Lucedale smoking ban defeated
By ROYCE ARMSTRONG
LUCEDALE – Efforts to pass a smoking ban in Lucedale public places ended in a disappointing defeat for Mayor Dayton Whites on Tuesday night.
“I have the best board (of aldermen) that there is,” Whites told the board after it failed to take action on a smoking ban ordinance. “And I am not going to get crosswise of the board. But, as a physician…, we should be doing this for the children. They are my heart.”
The ordinance, which would have banned smoking in all work places and public places within city limits, was first proposed during the September board meeting. Representatives of the American Cancer Society, including Dennis Warren, the executive director of the American Cancer Society for the Gulf Coast Region, spoke to the board in favor of the ordinance during that meeting.
“My sense is that it will not be that big a deal,” Whites said during the September meeting. “We sent a survey about this to everyone in the city with a business license. We only got four back who did not support a smoking ban. This really will not affect that many people.
“There is not a restaurant in town where you can smoke. It will speak well of the city that we care enough about our citizens to take this stand.”
It turned out to be a bigger deal than Whites expected.
The issue was continued until the November meeting when Aldermen Lloyd Welford and Payton Dudley questioned the need for the ordinance if it was not going to affect many people. They also wondered how the city was going to enforce it.
Whites again made his appeal as a physician acting on behalf of children. Opposition to the proposed ordinance caused Whites to table the issue once again.
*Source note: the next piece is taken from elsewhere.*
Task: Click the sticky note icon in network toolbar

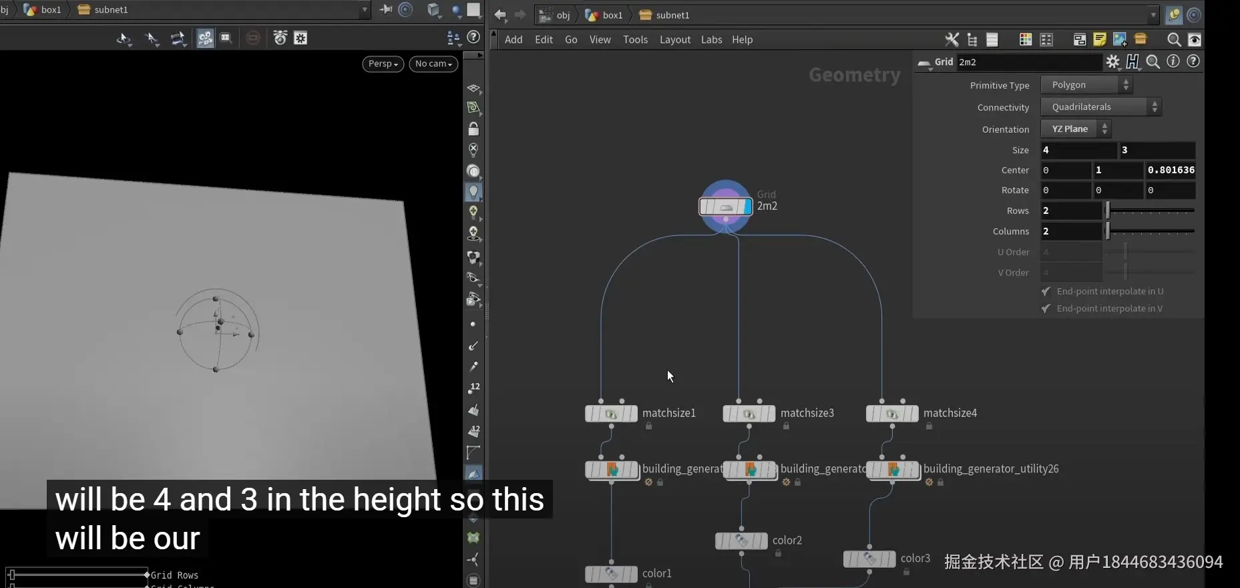Action: pos(1100,40)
Alderman Jessie Underwood questioned the survey with only four negative responses during a work session before the meeting Tuesday night. He said a number of citizens had spoken with him on the issue and many were business people opposed to the ordinance. Underwood said most businesses were now smoke-free and employees went outdoors to smoke. The proposed ordinance would ban that as well.
Underwood argued that with most businesses already smoke-free, business people were opposed to the additional restrictions. He said the ordinance would create a problem where no problem currently exists.
“This is not about business rights,” Warren told the aldermen. “This is about health issues and the health issues associated with secondhand smoke. I would hope that city leaders will take the next step to protect its citizens against cancer.”
Warren also told the aldermen that Petal had just adopted a similar ordinance.
Lucedale aldermen were not swayed. A motion to adopt the ordinance died for lack of a second during Tuesday night’s regular meeting.